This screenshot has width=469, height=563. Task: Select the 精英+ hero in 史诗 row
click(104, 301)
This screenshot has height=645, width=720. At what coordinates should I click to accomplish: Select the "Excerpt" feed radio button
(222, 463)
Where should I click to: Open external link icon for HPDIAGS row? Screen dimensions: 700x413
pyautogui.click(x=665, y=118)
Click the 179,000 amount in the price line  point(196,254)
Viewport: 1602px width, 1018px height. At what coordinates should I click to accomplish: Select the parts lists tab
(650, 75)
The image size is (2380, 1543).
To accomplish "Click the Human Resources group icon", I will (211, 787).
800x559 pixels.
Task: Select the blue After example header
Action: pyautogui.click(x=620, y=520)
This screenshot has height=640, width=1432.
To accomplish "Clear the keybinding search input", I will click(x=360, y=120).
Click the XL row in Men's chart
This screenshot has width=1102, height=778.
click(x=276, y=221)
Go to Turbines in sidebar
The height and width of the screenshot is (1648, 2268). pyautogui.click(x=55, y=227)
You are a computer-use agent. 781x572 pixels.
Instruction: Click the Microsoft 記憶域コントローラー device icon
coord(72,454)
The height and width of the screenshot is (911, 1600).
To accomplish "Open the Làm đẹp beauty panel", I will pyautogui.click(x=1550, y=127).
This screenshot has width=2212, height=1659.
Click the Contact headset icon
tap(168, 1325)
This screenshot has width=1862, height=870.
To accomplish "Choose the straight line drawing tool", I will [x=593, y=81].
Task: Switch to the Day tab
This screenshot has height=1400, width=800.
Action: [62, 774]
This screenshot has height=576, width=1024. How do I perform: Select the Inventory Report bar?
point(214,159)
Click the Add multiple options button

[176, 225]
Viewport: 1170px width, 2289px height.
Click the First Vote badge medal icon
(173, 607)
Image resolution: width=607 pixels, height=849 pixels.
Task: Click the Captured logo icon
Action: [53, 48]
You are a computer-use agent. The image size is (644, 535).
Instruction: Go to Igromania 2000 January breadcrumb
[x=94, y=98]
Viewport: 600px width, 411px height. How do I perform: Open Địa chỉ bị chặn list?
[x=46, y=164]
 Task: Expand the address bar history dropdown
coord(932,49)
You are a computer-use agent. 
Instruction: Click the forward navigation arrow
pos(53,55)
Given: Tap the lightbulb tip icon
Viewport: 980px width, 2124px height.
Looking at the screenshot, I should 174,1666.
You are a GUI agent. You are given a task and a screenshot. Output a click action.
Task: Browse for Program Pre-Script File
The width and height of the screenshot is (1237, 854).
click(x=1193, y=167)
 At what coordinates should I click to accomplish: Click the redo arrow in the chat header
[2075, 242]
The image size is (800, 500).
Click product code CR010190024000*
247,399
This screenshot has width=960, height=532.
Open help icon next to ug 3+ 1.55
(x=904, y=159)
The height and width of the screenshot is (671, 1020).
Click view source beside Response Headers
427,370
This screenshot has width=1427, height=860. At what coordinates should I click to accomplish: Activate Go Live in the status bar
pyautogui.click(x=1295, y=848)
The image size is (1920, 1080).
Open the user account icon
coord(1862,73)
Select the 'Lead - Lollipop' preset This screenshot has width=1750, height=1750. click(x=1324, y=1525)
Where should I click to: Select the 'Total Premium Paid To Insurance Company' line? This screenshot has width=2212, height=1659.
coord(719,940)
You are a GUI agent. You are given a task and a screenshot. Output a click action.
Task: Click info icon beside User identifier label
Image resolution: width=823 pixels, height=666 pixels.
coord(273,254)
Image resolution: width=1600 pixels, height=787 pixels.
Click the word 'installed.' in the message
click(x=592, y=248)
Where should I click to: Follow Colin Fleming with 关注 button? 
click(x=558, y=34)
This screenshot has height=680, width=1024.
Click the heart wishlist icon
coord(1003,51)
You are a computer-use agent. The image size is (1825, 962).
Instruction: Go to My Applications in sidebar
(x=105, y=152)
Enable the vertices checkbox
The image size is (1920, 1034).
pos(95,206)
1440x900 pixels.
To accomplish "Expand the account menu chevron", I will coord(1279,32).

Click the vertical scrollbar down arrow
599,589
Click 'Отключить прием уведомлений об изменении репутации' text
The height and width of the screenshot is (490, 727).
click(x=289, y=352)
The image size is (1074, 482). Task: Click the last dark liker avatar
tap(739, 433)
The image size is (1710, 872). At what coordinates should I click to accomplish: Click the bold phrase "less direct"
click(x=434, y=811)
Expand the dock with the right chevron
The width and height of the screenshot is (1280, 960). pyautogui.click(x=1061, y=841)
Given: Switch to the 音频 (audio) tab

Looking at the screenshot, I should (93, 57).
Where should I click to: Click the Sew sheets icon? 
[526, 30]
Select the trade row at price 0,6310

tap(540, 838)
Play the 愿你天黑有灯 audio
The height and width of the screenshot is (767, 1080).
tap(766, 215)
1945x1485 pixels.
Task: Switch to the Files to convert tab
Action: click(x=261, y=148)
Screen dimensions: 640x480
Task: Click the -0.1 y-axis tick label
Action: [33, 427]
════════════════════
### [Exercise directions]
Copy the records word for word, from the line with "You are a computer-use agent. The image size is (644, 535)." up to and including the line with "Looking at the screenshot, I should 174,1666.".

### [Solution for this exercise]
You are a computer-use agent. The image size is (644, 535).
Instruction: Go to Igromania 2000 January breadcrumb
[x=94, y=98]
Viewport: 600px width, 411px height. How do I perform: Open Địa chỉ bị chặn list?
[x=46, y=164]
 Task: Expand the address bar history dropdown
coord(932,49)
You are a computer-use agent. 
Instruction: Click the forward navigation arrow
pos(53,55)
Given: Tap the lightbulb tip icon
Viewport: 980px width, 2124px height.
Looking at the screenshot, I should 174,1666.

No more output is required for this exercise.